Recently I am analyzing microarray data and I want to know which pathways are significantly altered. I am using KOBAS now,which is based on KEGG. Are there some other tools that can identify altered pathways based on statistics?
The relevance of complex statistical algorithms for pathway statistics is often overestimated. There are many biological and technological reasons why pathway statistics can never be perfect. As a result it should always be used to get an impression of the relevant pathways which should then be visually inspected or analyzed using different tools.
Just some of those reasons...
- The input data (often gene expression data) themselves are often not trustworthy.
- The importance of a single gene product in a pathway can differ.
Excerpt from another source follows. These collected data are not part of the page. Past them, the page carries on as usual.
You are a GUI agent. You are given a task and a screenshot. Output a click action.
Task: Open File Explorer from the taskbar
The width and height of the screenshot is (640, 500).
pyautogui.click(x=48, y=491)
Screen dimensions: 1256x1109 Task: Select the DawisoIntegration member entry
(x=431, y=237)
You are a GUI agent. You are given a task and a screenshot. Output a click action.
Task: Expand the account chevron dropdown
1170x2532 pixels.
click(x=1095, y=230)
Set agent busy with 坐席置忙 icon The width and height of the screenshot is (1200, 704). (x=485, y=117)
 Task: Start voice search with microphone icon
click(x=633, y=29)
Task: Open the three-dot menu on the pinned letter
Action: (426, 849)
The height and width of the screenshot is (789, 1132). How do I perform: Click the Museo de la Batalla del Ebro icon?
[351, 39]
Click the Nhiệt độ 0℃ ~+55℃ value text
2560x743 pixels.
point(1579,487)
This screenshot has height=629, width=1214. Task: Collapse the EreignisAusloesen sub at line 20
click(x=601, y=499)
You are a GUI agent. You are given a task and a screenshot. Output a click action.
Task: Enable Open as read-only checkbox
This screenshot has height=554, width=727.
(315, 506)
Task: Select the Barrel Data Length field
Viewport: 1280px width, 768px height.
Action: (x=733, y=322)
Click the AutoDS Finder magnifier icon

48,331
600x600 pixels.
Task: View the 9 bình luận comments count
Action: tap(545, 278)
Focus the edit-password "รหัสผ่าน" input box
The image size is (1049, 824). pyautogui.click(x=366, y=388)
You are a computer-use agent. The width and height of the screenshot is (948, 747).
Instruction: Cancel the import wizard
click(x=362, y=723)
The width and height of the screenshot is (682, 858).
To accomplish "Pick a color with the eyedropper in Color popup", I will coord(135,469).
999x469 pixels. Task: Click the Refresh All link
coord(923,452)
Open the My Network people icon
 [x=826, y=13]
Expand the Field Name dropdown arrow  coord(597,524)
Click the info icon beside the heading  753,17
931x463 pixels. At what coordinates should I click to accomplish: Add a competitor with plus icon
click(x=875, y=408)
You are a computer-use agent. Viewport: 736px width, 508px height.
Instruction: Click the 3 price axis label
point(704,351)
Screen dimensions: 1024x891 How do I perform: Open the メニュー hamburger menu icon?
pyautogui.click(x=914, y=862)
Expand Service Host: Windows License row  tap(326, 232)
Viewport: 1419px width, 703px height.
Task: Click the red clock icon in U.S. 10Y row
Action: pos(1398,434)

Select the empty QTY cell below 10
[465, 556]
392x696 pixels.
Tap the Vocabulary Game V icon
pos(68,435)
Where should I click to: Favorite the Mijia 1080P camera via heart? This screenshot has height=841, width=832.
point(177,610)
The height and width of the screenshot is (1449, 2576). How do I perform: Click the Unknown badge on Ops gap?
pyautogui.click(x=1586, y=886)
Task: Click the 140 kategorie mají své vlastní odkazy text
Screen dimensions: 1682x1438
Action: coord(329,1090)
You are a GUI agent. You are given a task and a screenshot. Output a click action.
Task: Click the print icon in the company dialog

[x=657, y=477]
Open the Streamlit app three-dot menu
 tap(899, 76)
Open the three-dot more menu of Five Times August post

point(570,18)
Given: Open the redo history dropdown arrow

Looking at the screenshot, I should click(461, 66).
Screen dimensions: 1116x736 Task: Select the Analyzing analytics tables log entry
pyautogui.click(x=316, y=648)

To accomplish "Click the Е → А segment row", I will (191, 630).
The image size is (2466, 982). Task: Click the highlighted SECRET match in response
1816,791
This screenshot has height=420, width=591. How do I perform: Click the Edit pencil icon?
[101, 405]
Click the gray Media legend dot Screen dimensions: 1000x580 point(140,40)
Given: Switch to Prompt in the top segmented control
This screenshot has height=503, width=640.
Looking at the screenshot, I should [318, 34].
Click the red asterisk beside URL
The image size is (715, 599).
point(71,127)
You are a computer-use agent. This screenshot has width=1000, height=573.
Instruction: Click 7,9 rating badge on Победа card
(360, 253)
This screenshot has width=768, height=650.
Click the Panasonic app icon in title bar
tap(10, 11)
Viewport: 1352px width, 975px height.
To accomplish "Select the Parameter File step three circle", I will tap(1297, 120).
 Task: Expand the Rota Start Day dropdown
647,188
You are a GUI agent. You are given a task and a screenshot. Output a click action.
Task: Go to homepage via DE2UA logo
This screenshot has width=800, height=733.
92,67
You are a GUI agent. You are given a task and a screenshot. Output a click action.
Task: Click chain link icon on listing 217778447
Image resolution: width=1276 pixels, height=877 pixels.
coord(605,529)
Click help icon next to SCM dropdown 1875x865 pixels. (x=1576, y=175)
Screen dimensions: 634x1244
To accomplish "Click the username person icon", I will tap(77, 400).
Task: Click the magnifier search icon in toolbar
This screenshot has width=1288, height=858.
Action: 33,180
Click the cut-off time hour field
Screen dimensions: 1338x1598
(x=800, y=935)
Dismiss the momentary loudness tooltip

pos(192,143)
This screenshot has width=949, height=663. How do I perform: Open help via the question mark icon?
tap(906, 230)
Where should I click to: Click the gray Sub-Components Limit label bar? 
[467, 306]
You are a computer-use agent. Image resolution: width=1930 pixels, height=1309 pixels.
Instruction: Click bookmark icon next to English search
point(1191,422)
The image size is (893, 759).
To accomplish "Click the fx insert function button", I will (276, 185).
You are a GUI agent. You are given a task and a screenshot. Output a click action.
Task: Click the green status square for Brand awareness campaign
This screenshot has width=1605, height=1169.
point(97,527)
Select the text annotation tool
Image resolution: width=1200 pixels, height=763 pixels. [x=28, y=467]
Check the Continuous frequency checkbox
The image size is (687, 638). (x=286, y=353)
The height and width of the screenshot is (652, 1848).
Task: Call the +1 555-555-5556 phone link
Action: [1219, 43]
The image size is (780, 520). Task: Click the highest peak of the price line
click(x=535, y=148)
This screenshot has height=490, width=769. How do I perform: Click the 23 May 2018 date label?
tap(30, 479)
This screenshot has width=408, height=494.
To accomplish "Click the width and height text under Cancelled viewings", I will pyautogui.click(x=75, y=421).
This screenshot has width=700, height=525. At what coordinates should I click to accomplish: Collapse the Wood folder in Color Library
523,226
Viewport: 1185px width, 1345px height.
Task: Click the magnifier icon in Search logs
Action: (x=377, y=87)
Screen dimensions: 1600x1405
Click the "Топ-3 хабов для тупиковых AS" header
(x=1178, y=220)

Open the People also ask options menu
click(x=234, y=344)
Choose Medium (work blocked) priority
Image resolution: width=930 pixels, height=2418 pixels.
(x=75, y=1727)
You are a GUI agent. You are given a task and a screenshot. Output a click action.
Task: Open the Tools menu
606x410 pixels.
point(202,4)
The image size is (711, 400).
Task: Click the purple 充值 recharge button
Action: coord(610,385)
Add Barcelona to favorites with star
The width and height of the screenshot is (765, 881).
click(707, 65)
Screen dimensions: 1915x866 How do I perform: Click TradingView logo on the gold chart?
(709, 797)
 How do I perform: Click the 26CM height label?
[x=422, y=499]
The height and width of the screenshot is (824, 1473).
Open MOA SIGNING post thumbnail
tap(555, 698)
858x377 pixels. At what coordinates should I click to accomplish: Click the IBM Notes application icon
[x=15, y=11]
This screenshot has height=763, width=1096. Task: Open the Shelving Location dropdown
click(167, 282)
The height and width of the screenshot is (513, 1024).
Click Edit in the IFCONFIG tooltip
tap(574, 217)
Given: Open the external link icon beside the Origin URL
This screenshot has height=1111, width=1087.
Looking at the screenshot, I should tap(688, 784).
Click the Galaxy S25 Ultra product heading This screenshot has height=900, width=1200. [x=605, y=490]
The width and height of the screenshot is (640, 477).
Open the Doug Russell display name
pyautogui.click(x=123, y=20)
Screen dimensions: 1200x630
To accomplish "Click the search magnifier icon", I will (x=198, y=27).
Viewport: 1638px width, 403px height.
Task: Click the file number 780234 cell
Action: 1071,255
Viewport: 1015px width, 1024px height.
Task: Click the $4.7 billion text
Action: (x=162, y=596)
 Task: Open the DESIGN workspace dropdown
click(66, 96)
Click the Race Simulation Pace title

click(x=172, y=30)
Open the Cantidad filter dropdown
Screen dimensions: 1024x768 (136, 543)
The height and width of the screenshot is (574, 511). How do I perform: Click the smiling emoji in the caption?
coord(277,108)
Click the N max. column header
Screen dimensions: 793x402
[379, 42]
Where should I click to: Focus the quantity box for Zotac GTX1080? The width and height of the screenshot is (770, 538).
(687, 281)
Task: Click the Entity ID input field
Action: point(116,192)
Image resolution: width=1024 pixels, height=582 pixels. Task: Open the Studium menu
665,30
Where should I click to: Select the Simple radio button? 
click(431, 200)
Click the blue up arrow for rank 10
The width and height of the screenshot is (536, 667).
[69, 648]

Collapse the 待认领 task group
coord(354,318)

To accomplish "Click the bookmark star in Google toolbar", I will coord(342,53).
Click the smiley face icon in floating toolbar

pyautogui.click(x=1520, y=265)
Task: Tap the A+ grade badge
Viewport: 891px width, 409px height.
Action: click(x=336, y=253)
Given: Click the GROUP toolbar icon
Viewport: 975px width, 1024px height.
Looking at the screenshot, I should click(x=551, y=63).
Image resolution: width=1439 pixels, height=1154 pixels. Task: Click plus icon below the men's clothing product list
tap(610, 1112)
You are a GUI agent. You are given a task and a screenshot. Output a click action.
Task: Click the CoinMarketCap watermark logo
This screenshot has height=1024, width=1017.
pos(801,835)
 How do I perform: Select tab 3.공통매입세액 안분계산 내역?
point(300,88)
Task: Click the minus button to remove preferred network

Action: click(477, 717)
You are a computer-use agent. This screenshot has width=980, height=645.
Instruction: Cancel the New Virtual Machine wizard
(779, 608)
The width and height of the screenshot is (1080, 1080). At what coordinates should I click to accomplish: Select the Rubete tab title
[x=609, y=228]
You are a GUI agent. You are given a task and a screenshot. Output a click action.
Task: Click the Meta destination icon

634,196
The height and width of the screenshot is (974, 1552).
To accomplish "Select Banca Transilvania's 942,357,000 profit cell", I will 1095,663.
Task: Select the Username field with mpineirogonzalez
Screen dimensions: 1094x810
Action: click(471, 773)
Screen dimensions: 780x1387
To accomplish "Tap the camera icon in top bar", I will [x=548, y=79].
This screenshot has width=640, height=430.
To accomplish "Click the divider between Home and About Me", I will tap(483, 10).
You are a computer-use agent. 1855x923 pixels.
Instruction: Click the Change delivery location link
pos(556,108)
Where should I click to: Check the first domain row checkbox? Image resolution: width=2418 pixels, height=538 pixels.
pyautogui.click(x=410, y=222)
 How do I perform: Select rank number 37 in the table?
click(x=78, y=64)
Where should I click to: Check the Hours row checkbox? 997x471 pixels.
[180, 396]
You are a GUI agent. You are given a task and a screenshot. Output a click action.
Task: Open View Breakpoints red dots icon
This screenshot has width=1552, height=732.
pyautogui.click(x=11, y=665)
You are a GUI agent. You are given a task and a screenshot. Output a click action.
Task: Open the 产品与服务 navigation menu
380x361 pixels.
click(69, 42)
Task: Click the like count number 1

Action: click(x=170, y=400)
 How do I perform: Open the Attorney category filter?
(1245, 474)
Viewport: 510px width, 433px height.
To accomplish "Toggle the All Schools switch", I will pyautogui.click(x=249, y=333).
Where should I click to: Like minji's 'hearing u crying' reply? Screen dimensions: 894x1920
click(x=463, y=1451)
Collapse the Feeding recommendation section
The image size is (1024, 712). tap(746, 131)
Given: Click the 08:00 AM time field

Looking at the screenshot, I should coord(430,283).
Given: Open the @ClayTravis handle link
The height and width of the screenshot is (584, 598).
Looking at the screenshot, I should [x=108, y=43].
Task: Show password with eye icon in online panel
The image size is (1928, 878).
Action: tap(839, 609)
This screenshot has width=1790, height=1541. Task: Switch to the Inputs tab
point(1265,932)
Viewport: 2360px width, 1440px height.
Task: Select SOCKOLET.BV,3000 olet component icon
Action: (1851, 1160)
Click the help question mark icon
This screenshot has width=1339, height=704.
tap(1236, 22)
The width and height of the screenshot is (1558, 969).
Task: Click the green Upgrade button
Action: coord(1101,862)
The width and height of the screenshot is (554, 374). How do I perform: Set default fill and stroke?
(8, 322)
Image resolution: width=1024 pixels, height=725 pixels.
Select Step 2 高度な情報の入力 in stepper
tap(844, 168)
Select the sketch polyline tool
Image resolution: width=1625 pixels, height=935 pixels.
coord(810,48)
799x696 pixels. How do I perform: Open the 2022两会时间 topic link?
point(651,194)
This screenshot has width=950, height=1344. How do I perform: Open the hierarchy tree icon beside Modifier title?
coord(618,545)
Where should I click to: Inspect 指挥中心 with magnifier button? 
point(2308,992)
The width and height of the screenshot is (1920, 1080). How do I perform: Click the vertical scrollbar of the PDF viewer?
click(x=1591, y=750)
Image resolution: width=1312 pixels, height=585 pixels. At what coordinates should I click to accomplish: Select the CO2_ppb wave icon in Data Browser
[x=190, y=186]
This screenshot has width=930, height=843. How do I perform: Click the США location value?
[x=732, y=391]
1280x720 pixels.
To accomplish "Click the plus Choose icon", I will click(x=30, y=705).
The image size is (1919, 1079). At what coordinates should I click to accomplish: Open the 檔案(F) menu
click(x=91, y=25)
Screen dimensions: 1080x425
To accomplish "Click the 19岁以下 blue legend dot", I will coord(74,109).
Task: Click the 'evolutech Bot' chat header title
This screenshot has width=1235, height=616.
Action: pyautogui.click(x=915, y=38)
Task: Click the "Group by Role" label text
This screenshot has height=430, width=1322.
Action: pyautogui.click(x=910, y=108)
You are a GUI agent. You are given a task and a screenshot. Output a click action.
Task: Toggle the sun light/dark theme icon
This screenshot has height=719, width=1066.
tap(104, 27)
It can be an important hub or something in a subbranch.
- Along the same line for two consecutive reactions the first could be catalyzed by one enzyme and the second by four. The single enzyme probably is important, but you just don't know about each of the four individually.
- Pathways can contain parts that are not really relevant to the question studied (you could say that part is not relevant to your question), now adding an irrelevant part where no changes occur will lower the statistical significance, while it does not affect the biological meaning at all.
- On the other hand significant changes in pathways can occur in parts that are not really meaningful for the question studied. So you would list the pathway as being changed but the core process itself is not really affected.
That being said PathVisio has plugins that allow Z-score based pathway statistics and another plugin that does gene set enichment analysis is currently being tested. See: http://www.pathvisio.org/wiki/PluginDocumentation . The core advantage is that you can use whichever pathway set you prefer (WikiPathways, KEGG or your own set of tables transformed into pathways) and can immediately look at a data representation in the pathways that occur at the top of the list.
Many people have used Gene Set Enrichment Analysis, developed at the Broad, for this problem. The algorithm is wrapped in a very slick java application. In essence, quoting the overview, it's "a computational method that determines whether an a priori defined set of genes shows statistically significant, concordant differences between two biological states (e.g. phenotypes)." There are large libraries of pathway-associated genes to choose from. GSEA operates off of your normalized microarray data, as opposed to lists of genes. It's most convenient if you are using one of the mainstream commercial microarray platforms.